Preheat the oven to 425°F (220°C). On a rimmed baking sheet, toss together onions, sweet potato, carrots, celery root, and turnip. Add oil and toss to coat. Season liberally with salt and pepper. Spread out in a single layer. Roast in preheated oven for 30 minutes. Add garlic, and continue roasting, until the edges of most of the vegetables have browned and they are uniformly tender but not mushy, for 5 minutes more.
Serve immediately or cool and refrigerate in a tightly closed container for up to 1 week.

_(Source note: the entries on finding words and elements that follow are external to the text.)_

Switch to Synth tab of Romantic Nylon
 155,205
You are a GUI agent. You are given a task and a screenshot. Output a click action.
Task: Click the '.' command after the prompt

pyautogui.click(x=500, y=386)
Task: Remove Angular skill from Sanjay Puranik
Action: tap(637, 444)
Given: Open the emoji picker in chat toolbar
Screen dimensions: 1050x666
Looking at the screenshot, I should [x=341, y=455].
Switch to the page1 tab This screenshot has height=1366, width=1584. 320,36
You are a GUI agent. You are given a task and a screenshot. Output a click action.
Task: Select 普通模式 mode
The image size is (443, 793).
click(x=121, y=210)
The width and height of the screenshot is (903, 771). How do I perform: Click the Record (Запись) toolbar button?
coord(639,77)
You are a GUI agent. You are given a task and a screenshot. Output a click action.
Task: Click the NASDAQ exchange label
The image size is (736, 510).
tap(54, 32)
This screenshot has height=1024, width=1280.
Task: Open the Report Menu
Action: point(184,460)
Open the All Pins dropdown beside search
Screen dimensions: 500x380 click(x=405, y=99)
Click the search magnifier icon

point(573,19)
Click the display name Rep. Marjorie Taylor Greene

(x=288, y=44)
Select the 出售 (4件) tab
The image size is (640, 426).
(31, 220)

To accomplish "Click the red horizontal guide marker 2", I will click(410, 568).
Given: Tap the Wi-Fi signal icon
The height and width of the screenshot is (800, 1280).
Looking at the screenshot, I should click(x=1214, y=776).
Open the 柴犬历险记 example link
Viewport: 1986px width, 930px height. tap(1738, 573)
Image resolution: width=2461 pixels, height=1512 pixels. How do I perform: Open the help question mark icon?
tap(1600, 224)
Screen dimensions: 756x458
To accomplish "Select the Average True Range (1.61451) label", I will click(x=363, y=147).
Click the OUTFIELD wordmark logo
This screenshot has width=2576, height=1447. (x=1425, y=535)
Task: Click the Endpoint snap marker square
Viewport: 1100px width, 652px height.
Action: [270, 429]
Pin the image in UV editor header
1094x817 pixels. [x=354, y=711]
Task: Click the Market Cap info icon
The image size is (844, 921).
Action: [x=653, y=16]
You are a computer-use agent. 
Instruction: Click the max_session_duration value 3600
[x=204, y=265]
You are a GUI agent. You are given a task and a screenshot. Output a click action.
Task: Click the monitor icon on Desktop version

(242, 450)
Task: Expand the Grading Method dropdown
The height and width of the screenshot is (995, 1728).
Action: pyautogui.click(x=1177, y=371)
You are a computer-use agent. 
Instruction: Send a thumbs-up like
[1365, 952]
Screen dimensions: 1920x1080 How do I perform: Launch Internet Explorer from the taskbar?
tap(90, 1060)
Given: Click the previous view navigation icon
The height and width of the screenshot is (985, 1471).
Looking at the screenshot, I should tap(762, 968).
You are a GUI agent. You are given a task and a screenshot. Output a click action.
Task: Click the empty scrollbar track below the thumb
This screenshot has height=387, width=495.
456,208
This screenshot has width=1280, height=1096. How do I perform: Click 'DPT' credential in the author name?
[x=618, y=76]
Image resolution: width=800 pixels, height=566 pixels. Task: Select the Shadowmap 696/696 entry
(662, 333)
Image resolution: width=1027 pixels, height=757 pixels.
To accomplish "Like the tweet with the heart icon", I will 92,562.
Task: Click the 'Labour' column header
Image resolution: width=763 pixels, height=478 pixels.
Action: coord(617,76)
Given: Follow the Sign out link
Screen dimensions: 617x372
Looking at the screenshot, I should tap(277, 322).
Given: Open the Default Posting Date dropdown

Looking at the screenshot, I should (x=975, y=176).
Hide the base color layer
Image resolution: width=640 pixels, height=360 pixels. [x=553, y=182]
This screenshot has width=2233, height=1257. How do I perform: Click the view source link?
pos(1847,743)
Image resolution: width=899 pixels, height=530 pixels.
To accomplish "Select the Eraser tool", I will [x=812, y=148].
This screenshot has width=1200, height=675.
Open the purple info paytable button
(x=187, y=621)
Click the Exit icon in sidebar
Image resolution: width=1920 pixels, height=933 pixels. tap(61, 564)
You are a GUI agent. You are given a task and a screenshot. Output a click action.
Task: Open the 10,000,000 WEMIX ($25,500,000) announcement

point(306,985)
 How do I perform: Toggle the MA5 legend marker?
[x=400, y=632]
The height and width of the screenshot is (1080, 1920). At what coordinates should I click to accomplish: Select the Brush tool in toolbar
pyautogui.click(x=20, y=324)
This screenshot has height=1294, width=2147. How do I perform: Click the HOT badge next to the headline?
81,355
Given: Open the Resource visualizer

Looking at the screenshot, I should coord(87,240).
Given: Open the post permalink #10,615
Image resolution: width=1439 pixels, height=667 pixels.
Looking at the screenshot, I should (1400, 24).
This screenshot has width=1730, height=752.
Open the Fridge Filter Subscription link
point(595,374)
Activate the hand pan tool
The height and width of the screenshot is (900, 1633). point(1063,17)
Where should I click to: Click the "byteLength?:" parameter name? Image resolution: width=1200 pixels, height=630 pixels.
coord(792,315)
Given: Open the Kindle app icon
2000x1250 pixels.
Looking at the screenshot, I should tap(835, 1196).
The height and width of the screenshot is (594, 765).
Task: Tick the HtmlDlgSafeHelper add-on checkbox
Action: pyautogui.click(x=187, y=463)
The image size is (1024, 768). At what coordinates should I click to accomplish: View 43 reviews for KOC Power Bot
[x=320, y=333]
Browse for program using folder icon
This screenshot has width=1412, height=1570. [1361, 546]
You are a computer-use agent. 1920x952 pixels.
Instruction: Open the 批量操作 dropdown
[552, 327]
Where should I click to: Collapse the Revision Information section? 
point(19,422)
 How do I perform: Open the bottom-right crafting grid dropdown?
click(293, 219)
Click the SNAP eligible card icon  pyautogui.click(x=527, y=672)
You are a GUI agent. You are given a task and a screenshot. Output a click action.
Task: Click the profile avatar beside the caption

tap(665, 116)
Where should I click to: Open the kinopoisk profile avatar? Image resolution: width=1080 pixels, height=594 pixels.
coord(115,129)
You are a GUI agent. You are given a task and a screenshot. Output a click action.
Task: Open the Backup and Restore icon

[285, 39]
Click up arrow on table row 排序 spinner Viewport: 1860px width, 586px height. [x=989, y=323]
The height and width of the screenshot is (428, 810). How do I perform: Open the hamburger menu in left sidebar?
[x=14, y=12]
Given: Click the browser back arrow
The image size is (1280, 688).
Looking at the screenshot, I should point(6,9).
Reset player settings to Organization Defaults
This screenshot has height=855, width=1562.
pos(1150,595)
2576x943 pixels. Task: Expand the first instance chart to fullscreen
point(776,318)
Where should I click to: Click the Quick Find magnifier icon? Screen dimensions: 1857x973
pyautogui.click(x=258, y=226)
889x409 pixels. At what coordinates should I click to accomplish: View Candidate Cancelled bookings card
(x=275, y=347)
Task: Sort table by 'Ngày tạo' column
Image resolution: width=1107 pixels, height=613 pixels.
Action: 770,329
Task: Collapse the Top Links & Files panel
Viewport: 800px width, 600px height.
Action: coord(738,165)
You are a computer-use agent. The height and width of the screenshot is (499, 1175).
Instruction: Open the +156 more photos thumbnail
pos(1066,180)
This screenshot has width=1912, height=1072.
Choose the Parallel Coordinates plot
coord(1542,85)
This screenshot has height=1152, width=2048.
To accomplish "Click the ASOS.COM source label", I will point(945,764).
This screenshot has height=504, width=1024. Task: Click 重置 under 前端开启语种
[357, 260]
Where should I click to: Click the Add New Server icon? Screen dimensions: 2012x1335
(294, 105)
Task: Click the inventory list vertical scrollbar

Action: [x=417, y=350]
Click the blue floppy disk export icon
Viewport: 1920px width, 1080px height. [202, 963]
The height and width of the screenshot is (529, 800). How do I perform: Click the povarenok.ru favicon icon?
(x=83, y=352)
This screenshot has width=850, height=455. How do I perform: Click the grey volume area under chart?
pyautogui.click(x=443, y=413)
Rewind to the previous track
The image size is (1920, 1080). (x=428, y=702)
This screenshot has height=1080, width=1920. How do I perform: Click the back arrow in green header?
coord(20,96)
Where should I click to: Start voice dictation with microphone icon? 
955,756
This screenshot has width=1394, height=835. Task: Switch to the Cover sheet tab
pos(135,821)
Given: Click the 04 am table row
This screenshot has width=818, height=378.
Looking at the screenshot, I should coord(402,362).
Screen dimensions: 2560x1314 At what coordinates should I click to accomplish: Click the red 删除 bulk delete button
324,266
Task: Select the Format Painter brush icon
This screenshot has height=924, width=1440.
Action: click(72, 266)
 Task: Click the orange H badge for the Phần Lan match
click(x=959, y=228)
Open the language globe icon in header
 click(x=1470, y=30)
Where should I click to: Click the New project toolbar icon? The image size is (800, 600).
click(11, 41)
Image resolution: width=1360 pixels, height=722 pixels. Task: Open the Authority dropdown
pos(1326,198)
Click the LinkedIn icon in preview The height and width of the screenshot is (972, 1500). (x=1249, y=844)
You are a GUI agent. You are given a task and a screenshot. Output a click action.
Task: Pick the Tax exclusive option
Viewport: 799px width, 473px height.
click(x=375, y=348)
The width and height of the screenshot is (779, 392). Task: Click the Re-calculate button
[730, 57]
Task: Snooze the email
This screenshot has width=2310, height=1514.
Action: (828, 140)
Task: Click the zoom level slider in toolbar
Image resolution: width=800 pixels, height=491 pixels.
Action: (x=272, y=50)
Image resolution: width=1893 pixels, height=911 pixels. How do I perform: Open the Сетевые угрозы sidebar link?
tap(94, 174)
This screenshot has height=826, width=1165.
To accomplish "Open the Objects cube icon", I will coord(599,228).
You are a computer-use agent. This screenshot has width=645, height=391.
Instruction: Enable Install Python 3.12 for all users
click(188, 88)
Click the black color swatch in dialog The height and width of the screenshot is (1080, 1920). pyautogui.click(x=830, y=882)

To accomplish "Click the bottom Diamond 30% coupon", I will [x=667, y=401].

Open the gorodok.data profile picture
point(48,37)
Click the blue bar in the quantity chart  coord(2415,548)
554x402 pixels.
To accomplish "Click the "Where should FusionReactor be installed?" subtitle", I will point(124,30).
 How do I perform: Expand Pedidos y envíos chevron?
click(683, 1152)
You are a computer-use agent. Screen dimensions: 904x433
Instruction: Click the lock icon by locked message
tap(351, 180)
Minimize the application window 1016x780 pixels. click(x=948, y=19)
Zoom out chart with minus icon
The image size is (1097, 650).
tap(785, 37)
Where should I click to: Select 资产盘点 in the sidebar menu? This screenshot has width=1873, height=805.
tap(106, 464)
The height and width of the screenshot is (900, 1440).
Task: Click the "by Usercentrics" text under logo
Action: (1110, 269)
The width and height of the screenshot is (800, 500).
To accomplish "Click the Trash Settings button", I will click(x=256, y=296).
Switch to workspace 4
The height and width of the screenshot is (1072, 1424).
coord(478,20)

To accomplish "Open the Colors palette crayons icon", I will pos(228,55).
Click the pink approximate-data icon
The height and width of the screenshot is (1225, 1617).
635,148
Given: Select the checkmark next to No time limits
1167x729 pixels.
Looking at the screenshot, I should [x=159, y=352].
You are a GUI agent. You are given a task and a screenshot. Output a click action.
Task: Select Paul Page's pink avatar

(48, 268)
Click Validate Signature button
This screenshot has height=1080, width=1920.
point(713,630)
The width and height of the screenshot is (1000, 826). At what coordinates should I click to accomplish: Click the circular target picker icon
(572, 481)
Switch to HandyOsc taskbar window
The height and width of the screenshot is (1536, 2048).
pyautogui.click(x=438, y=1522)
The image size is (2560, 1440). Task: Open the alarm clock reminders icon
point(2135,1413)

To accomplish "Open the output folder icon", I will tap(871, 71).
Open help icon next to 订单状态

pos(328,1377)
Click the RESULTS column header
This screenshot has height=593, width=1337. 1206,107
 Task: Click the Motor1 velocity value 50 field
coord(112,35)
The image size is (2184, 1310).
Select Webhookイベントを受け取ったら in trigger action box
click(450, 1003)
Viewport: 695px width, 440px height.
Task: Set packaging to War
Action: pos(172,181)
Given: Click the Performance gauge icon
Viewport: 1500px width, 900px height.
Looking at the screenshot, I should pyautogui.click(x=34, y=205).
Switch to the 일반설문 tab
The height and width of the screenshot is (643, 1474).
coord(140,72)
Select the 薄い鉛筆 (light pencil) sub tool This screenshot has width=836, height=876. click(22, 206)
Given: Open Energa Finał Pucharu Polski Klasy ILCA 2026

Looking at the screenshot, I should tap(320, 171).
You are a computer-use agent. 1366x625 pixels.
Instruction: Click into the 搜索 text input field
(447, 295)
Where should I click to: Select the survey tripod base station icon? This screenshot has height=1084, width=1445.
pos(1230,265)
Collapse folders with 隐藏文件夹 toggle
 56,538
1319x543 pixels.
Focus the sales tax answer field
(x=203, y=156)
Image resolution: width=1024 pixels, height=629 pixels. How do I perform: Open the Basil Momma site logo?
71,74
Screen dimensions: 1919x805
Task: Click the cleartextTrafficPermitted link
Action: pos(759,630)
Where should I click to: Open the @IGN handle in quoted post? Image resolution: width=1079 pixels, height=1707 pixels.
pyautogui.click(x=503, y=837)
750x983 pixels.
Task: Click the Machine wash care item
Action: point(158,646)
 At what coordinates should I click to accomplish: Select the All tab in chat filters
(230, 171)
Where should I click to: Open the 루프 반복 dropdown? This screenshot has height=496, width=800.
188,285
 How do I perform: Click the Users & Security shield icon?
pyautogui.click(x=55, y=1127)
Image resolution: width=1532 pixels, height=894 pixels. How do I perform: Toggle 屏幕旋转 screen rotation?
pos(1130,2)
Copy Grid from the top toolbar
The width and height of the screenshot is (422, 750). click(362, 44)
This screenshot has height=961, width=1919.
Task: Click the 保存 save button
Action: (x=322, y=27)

Roots anchor plants to the ground, absorbing moisture and nutrients from the soil and conducting them into above ground parts of the plant. Most plant roots are spindly, fibrous, and inedible, but some are engorged with storage cells that are loaded with carbohydrates and other nutrients, and these are the ones that have been cultivated as vegetables. Root storage is intended to help nourish the plant during times of deprivation, but it also provides the same nutrition (and some pleasurable flavors) to anyone who is fortunate enough to dig up a root vegetable and eat it.
The storage tissues in roots developed in a variety of ways. Some, like potatoes, cassava, and taro, store their energy in the form of starch tissue. Others, such as beets, carrots, and parsnips, store energy as sugar. Technically, beets and celery root are swollen stem bases, but because they store energy, which makes them nutritious and sweet, they taste like roots and are cooked like other roots, and therefore are thought of as root vegetables. Compared with other types of vegetables (stems, leaves, fruits, etc.), root vegetables are sturdy and relatively low in moisture, which allows them to be stored for many months without decomposing. Some anthropologists think that the discovery of starchy roots in the African savannah about 2 million years ago may have fueled human evolution. Raw starch is not easily digested, so starchy root vegetables must be cooked to be edible. Early people who learned to forage for and cook roots would have had a nutritional and evolutionary advantage over those who depended on more perishable food. Although starchy roots have to be cooked, those that store their energy as sugar can be eaten raw, provided that they are harvested young. As sweet-tasting roots like carrots and beets, which can be as much as 5% sugar by weight, mature they get bigger, their cell walls thicken, and the vascular tissue that runs through the root becomes woody. Eventually the fibers become too tough for humans to break them down enough to get much sweetness out of the vegetable, so old carrots and beets have to be cooked to release their sugars.
Root vegetables that store energy as starch are drier and denser than those that contain more sugar. When starchy root vegetables are cooked, the starch swells, causing the starch granules to separate from one another, producing a dry, mealy texture. The cells of sweet roots, on the other hand, soften and cohere to one another as they cook. The moisture held within the cells is released, and their texture becomes soft and moist.
In general, root vegetables should be stored in the dark. Light, especially sunlight, can cause off-flavors and the development of toxic defensive chemicals. White roots such as parsnips, white carrots, and turnips can generate alcohol compounds that give the vegetable a turpentine-like solvent aroma. Potatoes contain small amounts of the toxic bitter-tasting alkaloids solanine and chaconine, which accumulate when the vegetable is exposed to light. Because light also activates chlorophyll, the growth of these alkaloids is typically accompanied by a green tinge to the surface of the vegetable. Most of the problematic compounds concentrate near the surface of the root and can largely be eliminated by deeply peeling the skin. Some roots, particularly beets and potatoes, contain an earthy (some might say dirty) flavor component, geosmin, which was once thought to come from microbes in soil but now is thought to generate in the vegetable itself. It is particularly pronounced in large mature vegetables.